# AUSGEWÄHLTER TEXT:
##########
Erfahrungsbericht einer Veranstaltung

Anlässlich einer „Woche der Stille“ in Konstanz im März 2018 haben wir zu acht einen Tag unter dem Motto „Die Kraft des stillen Zuhörens – Empathie in der Gewaltfreien Kommunikation“ durchgeführt. Ich möchte hier das entwickelte Format kurz vorstellen und von meinen Erfahrungen berichten. Vielleicht inspiriert es andere dazu, auf vergleichbare Weise die Gewaltfreie Kommunikation und empathisches Zuhören in die Welt zu bringen.

Wir haben den gesamten Samstag (10-18 Uhr) – nach dem Ausbrüten der grundsätzlichen Idee zu zweit bei einem Glas Rotwein und ein paar Telefonaten – übrigens in nur zwei 90-minütigen Internet-ZOOM-Konferenzen einige Wochen vorher zu viert vorbereitet. Die Kernidee der Veranstaltung bestand darin, Menschen die Erfahrung zu schenken, dass ihnen still, also ohne Worte, aber mit voller Aufmerksamkeit zugehört wird bzw. sie auch selbst anderen, ohne Worte zu erwidern, zuhören können. Wir hofften dadurch die Sehnsucht zu wecken, dass Menschen einander mehr und aufmerksamer zuhören wollen, und auch ihrem Bedürfnis nach Empathie auf die Spur kommen.
##########
# VORLIEGENDE EINTRÄGE:
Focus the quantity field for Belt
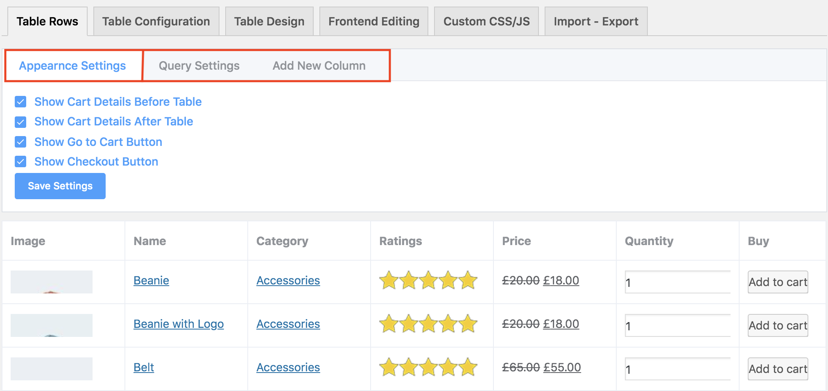[x=678, y=369]
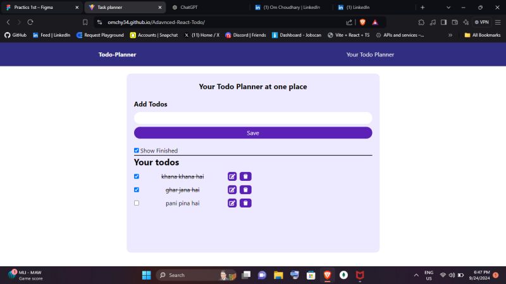Focus the Add Todos text field
506x284 pixels.
pos(253,118)
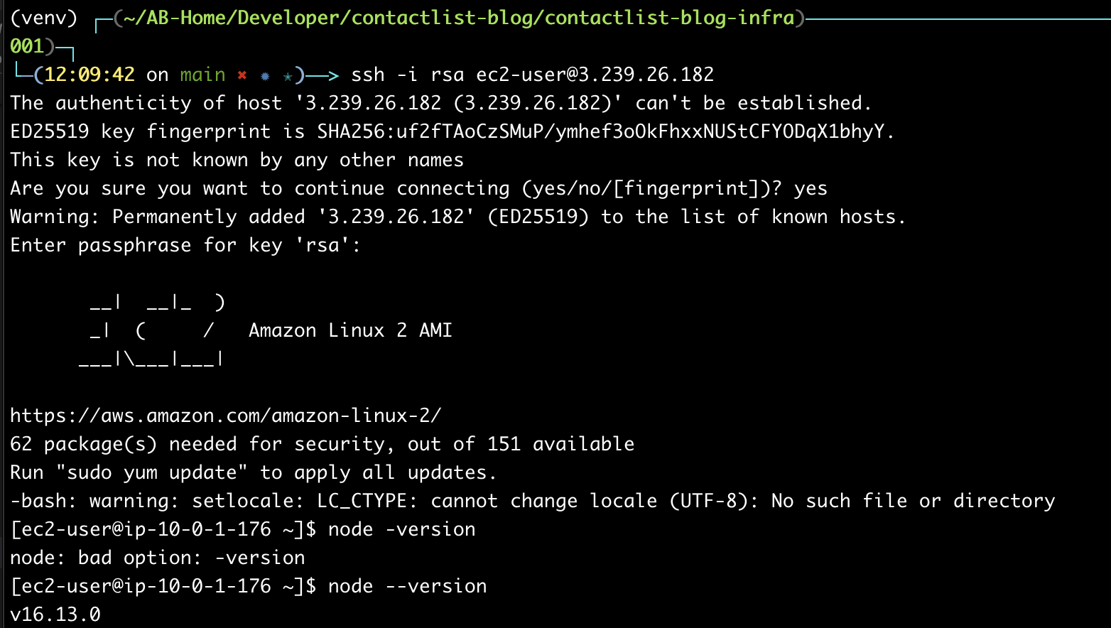Click the "node --version" command
Screen dimensions: 1111x628
pyautogui.click(x=407, y=586)
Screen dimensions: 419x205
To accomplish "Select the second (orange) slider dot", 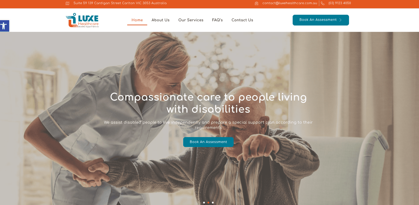I will pyautogui.click(x=208, y=202).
##########
# SCHRIFTLICHE AUFGABE 1:
Erläutern Sie anhand des Erfahrungsberichts zum Tag des stillen Zuhörens, was die Veranstalter mit der Kernidee der Veranstaltung bei den Menschen bewirken wollten.
# SCHRIFTLICHE AUFGABE 2:
Führen Sie den Erfahrungsbericht über den Tag des stillen Zuhörens in Konstanz im Anschluss an seinen letzten Satz weiter.

# ANTWORT ZUR AUFGABE 1:
Die Menschen sollten erfahren, dass ihnen ohne Worte, aber mit voller Aufmerksamkeit zugehört wird, und dass sie auch selbst anderen so zuhören können, ohne mit Worten zu erwidern. Dadurch hofften die Veranstalter, die Sehnsucht zu wecken, einander mehr und aufmerksamer zuzuhören. Außerdem sollten die Menschen ihrem Bedürfnis nach Empathie auf die Spur kommen.

# ANTWORT ZUR AUFGABE 2:
An dem Tag haben wir zu zwei Zeiten zuerst einmal eine 30-minütige Einführung ins empathische Zuhören gegeben, und zudem alle einige persönliche Erfahrungen mit dem Zuhören und zugehört bekommen geteilt. So bekamen die Anwesenden eine Orientierung, um was es eigentlich geht, und auch mehr Vertrauen in uns als Zuhörende. 90 Minuten lang gab es dann für alle die Gelegenheit entweder sehr informell in der „Getränke- und Gesprächsecke“ ins Gespräch zu kommen oder auf den speziell vorbereiteten Stuhlpaaren Platz zu nehmen. An die Stühle haben wir jeweils „zuhören“ und „erzählen“ geklebt. Außerdem haben wir zur Anregung für die Erzählenden sieben Fragen wie „Wofür bist du dankbar?“ und „Was ärgert Dich?“ ausgelegt, so dass klar war, dass wir das Teilen von Persönlichem vorschlagen.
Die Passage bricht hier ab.